* [Required work]
Report each line of the data below that contains the string "height", copying every matching line in full. Only matches with the same uppercase and lowercase letters count.

* [Task inputs]
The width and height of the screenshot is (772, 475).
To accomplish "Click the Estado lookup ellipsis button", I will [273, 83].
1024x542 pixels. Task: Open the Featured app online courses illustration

...

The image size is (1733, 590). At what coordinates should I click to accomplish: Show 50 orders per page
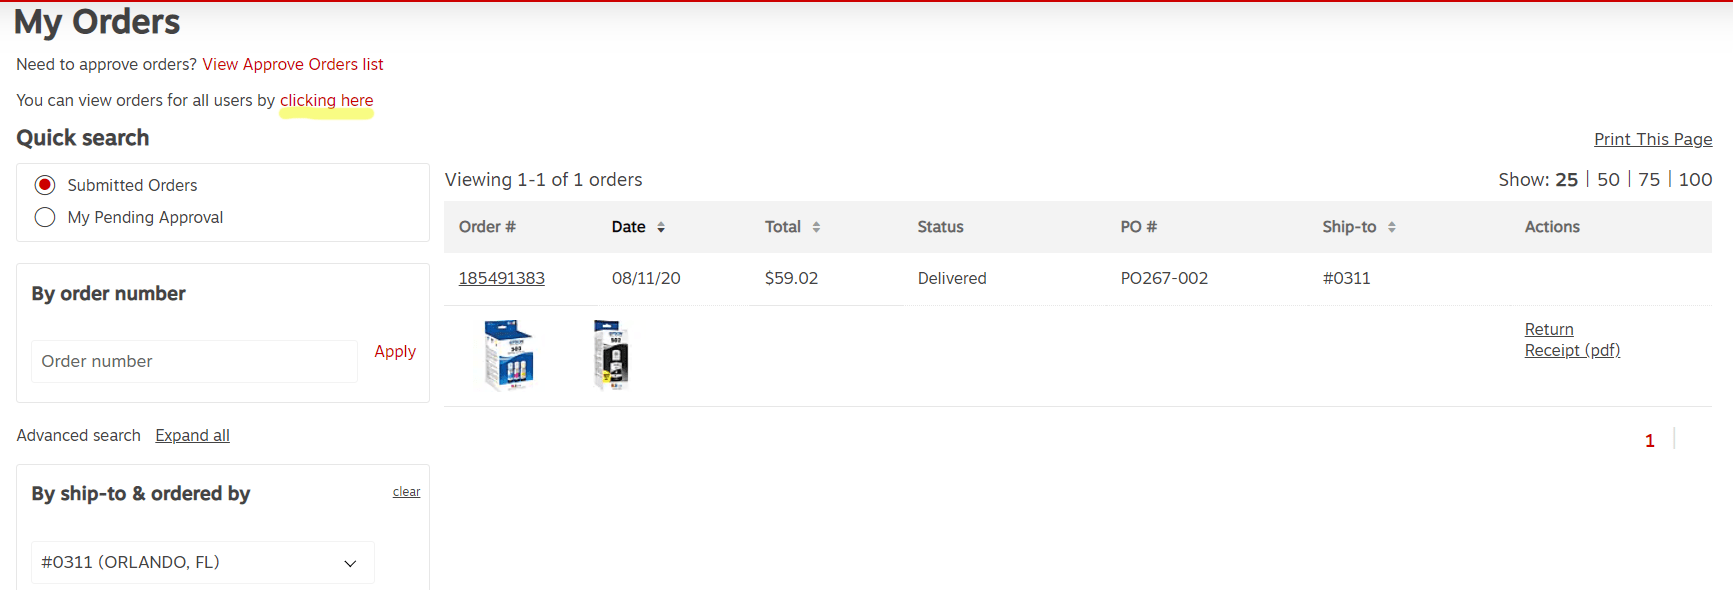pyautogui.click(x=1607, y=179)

...

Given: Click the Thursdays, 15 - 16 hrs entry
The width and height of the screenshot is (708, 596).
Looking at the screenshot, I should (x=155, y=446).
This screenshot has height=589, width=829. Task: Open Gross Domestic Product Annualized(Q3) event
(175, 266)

* [The answer]
The width and height of the screenshot is (772, 475).
The width and height of the screenshot is (708, 596).
This screenshot has height=589, width=829. Task: Open Gross Domestic Product Annualized(Q3) event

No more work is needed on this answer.